Thence to the Exchange, that is, the New Exchange, and looked over some play books and intend to get all the late new plays. So to Westminster, and there at the Swan got a bit of meat and dined alone; and so away toward King’s Street, and spying out of my coach Jane that lived heretofore at Jevons, my barber’s, I went a little further and stopped, and went on foot back, and overtook her, taking water at Westminster Bridge, and spoke to her, and she telling me whither she was going I over the water and met her at Lambeth, and there drank with her; she telling me how he that was so long her servant, did prove to be a married man, though her master told me (which she denies) that he had lain with her several times in his house.

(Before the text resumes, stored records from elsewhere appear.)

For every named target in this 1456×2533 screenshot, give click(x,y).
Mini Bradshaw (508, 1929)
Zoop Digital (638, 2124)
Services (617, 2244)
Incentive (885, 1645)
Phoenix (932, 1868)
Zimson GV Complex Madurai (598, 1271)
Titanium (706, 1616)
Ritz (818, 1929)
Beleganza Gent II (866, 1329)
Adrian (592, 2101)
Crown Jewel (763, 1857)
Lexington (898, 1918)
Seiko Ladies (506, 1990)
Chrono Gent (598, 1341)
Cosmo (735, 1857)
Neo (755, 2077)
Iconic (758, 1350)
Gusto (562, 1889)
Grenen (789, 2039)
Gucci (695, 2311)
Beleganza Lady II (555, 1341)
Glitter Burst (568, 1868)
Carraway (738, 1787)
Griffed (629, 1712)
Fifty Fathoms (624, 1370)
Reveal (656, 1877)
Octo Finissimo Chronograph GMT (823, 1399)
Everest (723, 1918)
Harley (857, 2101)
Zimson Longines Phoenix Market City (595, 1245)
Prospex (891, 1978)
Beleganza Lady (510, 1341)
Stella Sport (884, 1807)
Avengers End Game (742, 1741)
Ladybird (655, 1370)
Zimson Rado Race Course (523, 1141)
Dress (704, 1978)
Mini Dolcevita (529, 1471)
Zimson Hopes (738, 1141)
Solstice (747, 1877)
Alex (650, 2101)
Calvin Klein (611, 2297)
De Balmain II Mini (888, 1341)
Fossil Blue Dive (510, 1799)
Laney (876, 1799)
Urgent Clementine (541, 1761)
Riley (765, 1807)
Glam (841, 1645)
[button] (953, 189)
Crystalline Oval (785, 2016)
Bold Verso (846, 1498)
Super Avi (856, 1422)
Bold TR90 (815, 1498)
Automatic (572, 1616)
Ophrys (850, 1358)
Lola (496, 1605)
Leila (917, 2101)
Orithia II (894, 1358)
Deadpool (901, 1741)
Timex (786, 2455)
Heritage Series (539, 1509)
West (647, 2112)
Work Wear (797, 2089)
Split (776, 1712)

There left her ‘sans essayer alcune cose con elle’, and so away by boat to the ’Change, and took coach and to Mr. Hales, where he would have persuaded me to have had the landskipp stand in my picture, but I like it not and will have it otherwise, which I perceive he do not like so well, however is so civil as to say it shall be altered. Thence away to Mrs. Pierces, who was not at home, but gone to my house to visit me with Mrs. Knipp. I therefore took up the little girle Betty and my mayde Mary that now lives there and to my house, where they had been but were gone, so in our way back again met them coming back again to my house in Cornehill, and there stopped laughing at our pretty misfortunes, and so I carried them to Fish Streete, and there treated them with prawns and lobsters, and it beginning to grow darke we away, but the jest is our horses would not draw us up the Hill, but we were fain to ’light and stay till the coachman had made them draw down to the bottom of the Hill, thereby warming their legs, and then they came up cheerfully enough, and we got up and I carried them home, and coming home called at my paper ruler’s and there found black Nan, which pleases me mightily, and having saluted her again and again away home and to bed … [apres ayant tocado les mamelles de Mercer, que eran overts, con grand plaisir. – L&M]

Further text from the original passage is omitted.